No ambulatório de cefaléia infantil do Hospital das Clínicas de Ribeirão Preto (SP), que atende em média 64 crianças por mês com cefaléia crônica, a estimativa é que 40% dos pacientes tenham abusado de analgésicos (mais de duas vezes por semana) antes de buscar ajuda especializada.
Segundo o neurologista Marcos Antônio Arruda, 40, responsável pelo ambulatório, na maioria dos casos são os próprios pais que, por desconhecerem os efeitos nocivos dos analgésicos, medicam os filhos. Mas, diz ele, não são raras as situações em que a próprias crianças se automedicam.
O uso abusivo desses medicamentos pode causar uma queda na produção de endorfinas (os "analgésicos" naturais do cérebro), deixando o indivíduo mais suscetível à dor.
Com isso, afirma Arruda, a pessoa vai sentir necessidade de aumentar ainda mais a dose do remédio e, em consequência, ter também sua dor aumentada num ritmo crescente até o momento em que o remédio simplesmente perderá o seu efeito.
Foi o que aconteceu com a estudante Bárbara Furue, 13, que sofre de enxaqueca desde os 11 anos, quando menstruou pela primeira vez. No início, a mãe de Bárbara, a comerciante Vânia, dava à filha analgésicos que tinha em casa. Depois, passou a medicá-la com os remédios indicados pelo pediatra da menina.
Um ano se passou e, como a dor persistia, o pediatra aconselhou Vânia a levar a filha a um neurologista. Logo após os primeiros exames, constatou-se que Bárbara sofria de enxaqueca.
Desde então, a garota começou a tomar um remédio de uso contínuo para evitar as crises. "Melhorou muito. Antes minha cabeça doía diariamente. Agora sinto apenas uma dorzinha durante a menstruação", diz Bárbara.
A enxaqueca, que tem origem genética, ocorre em 5% das crianças em fase escolar e em 20% dos adolescentes. A dor pode ser localizada, latejante, acompanhada ou não de náuseas e, às vezes, chega a persistir por várias horas.
Para o neurologista Deusvenir de Souza Carvalho, 54, professor da Unifesp (Universidade Federal de São Paulo) e responsável pelo ambulatório de cefaléia do Hospital São Paulo, além do uso abusivo de analgésico, outro problema é o diagnóstico tardio da enxaqueca, provocado, muitas vezes, por desconhecimento do pediatra.

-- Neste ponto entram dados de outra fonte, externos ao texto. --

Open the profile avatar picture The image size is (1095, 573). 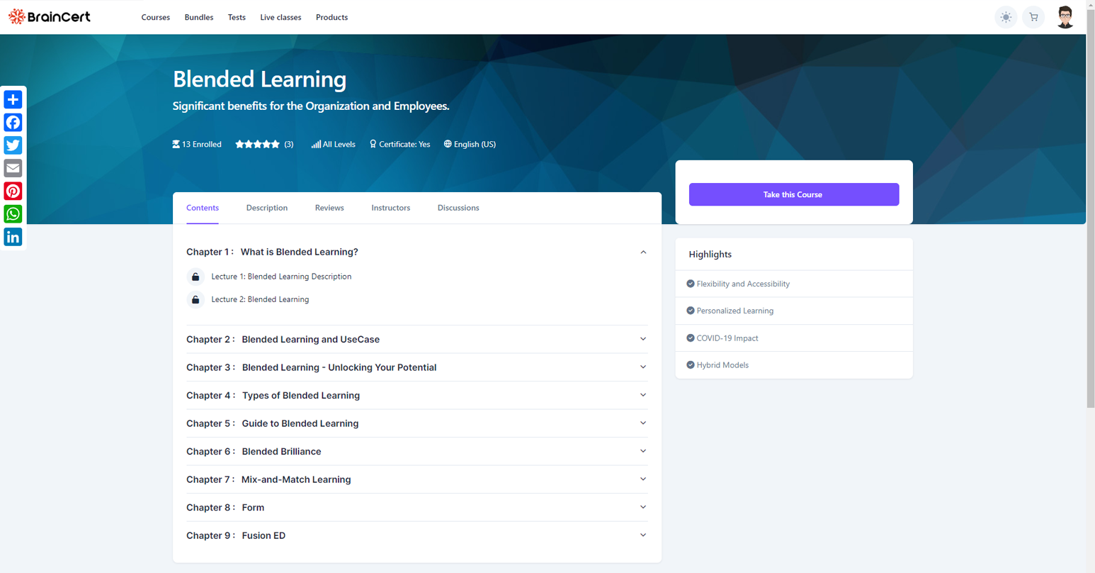click(1065, 16)
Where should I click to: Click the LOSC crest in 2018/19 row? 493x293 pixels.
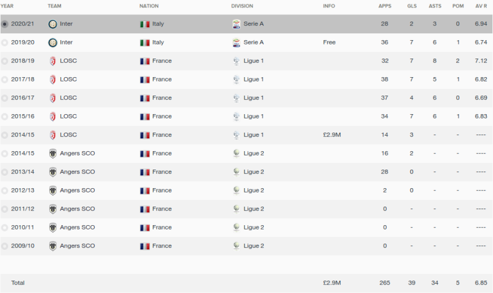53,61
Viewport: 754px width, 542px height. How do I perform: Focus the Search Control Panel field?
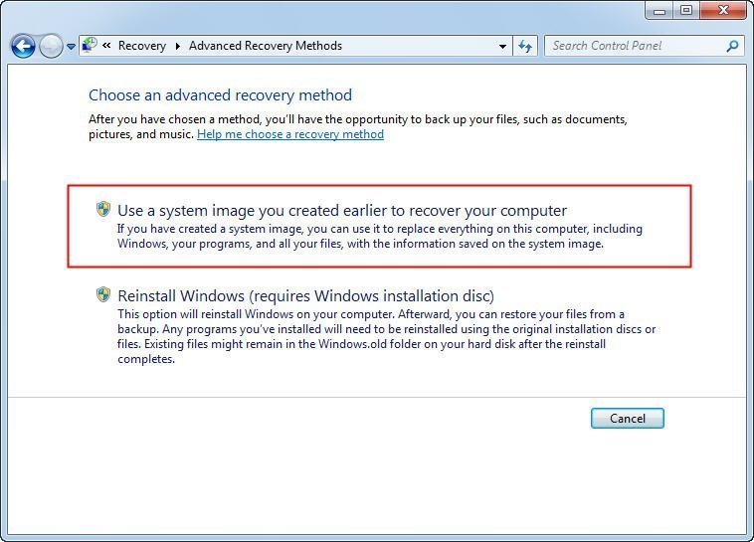tap(637, 46)
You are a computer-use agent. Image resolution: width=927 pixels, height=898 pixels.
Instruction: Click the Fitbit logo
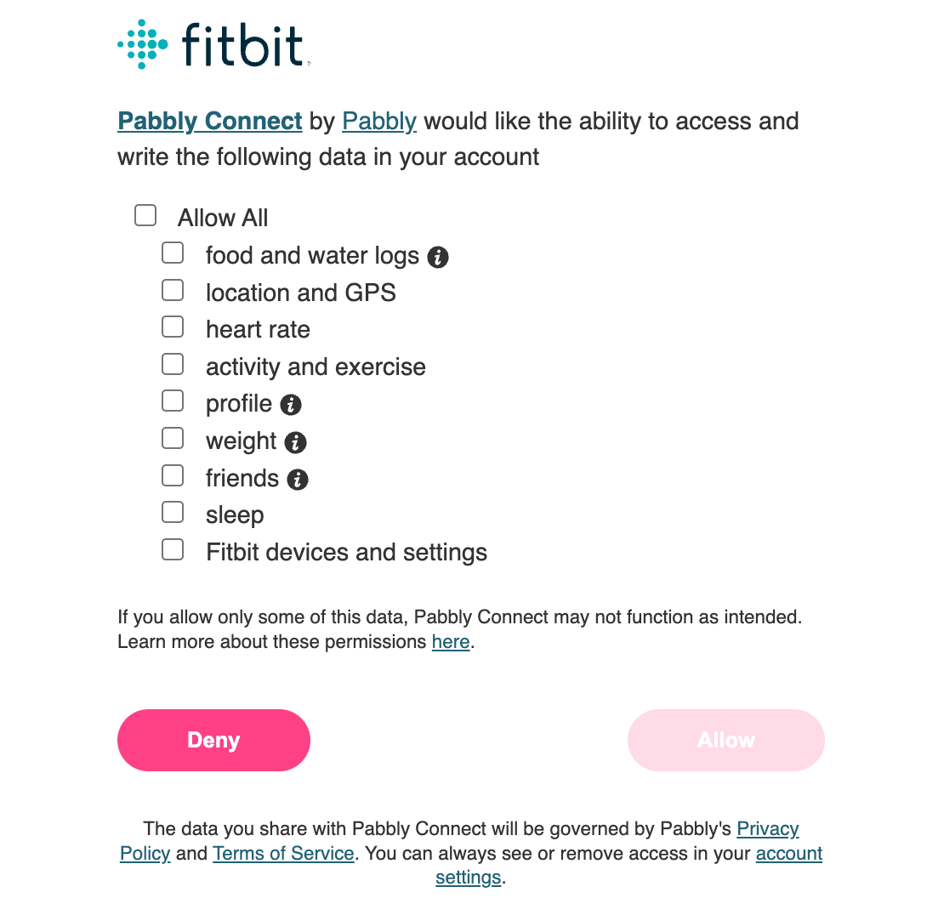[213, 44]
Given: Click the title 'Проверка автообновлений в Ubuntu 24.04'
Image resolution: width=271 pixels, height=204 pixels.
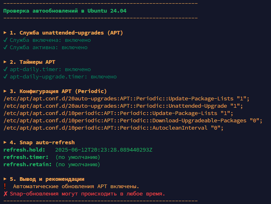Looking at the screenshot, I should [x=65, y=11].
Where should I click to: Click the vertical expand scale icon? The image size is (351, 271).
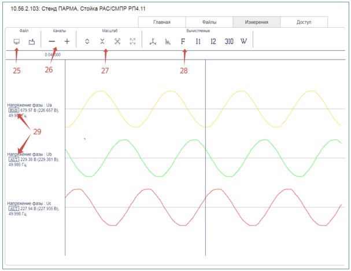(87, 42)
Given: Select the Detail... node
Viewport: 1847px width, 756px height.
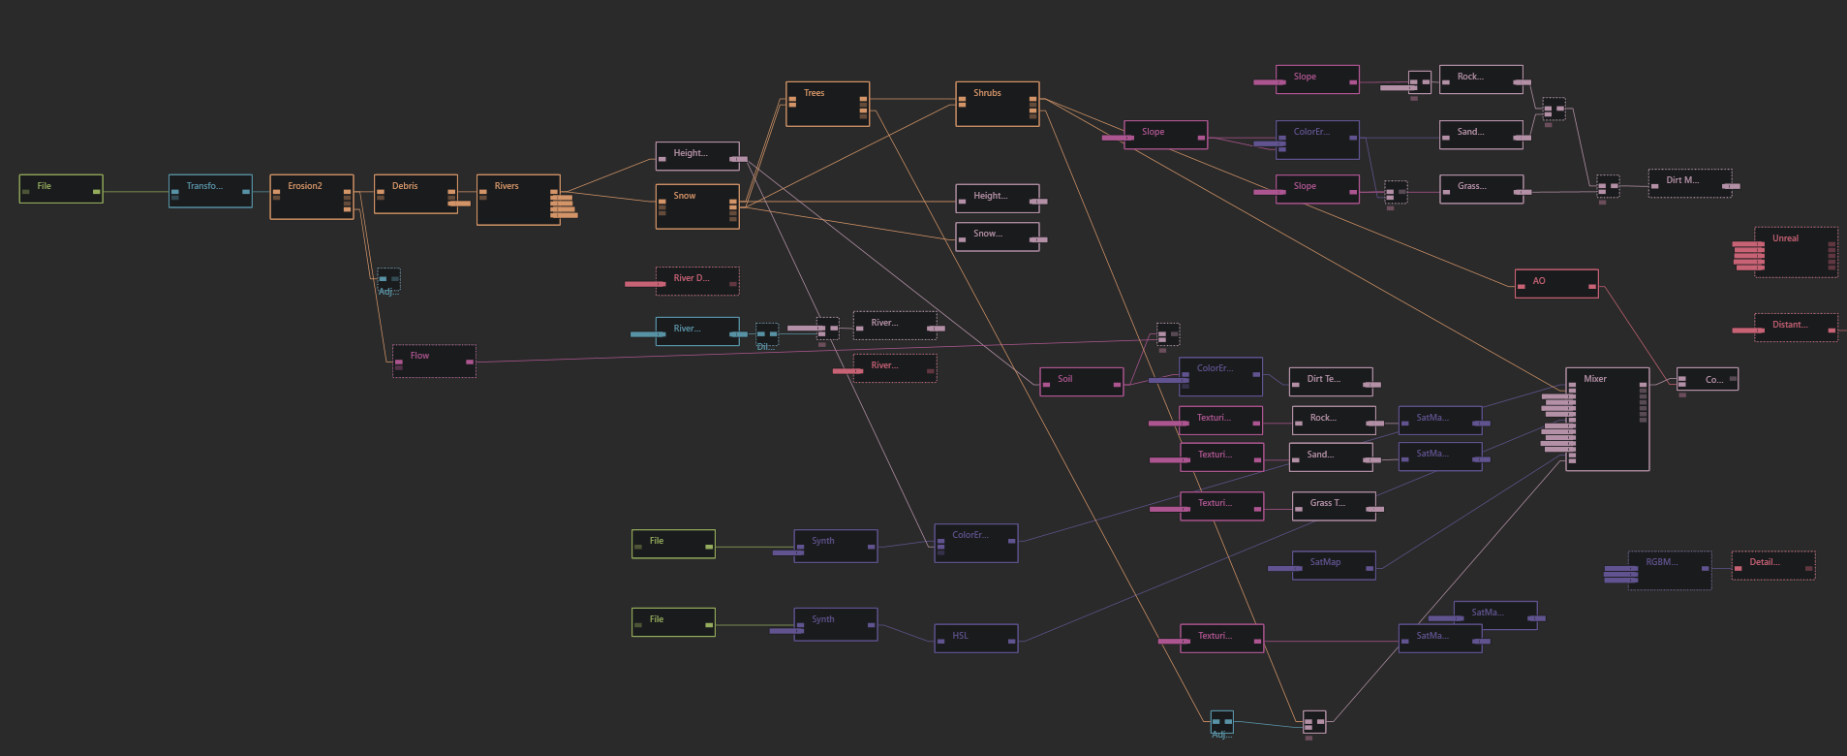Looking at the screenshot, I should click(1772, 565).
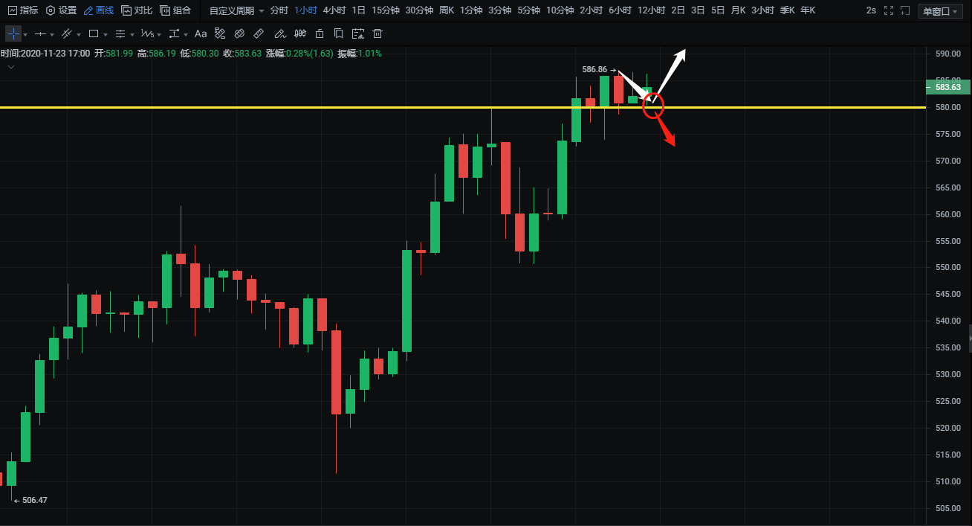Open the 单窗口 layout dropdown

click(941, 10)
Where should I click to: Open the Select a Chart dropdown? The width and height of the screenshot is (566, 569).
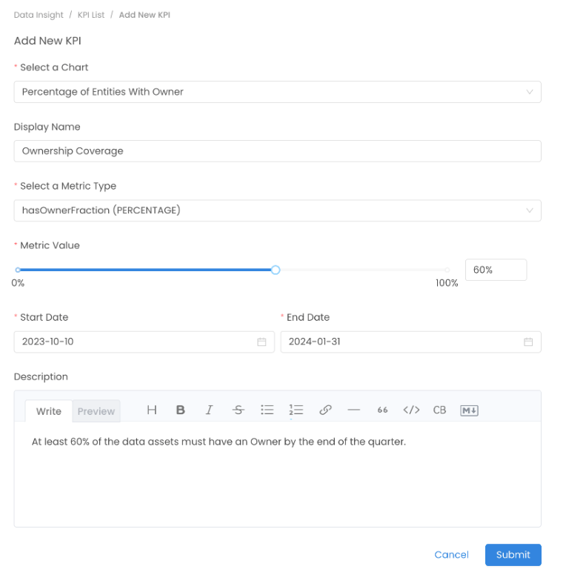(277, 92)
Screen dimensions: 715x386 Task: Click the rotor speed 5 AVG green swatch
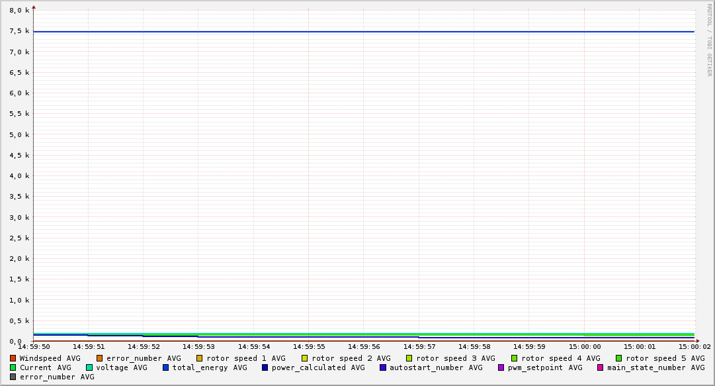point(619,358)
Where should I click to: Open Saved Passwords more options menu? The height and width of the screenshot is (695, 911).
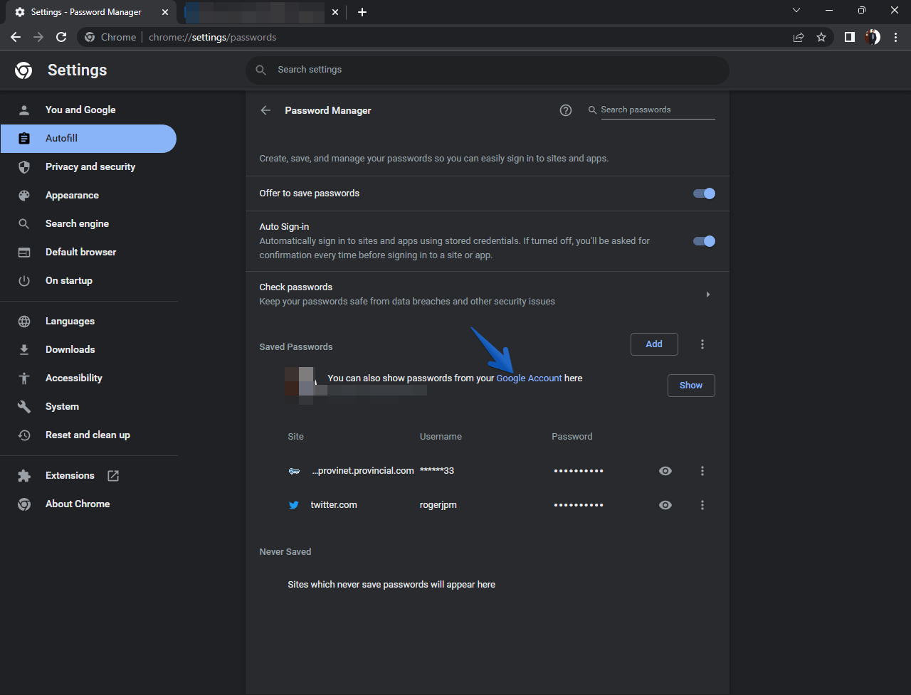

"O médico tem que ir fundo na investigação. Uma consulta de cinco a dez minutos não consegue diagnosticar nem o tipo nem as causas da cefaléia", afirma.
Ele diz que no serviço da Unifesp o diagnóstico só é feito após o preenchimento de um questionário com 15 perguntas, entre as quais a frequência da dor, sua duração e os fatores que desencadeiam as crises.
Segundo os médicos, o passo mais importante é descobrir o que está provocando a enxaqueca e, a partir daí, evitar esses fatores, que podem ser desde a exposição ao sol até o consumo de chocolate e de bebidas com cafeína.
Marco Arruda afirma que as emoções estão entre os fatores que mais desencadeiam a cefaléia infantil. A criança pode se estressar, por exemplo, por medo dos pais ou pelo excesso de atividades.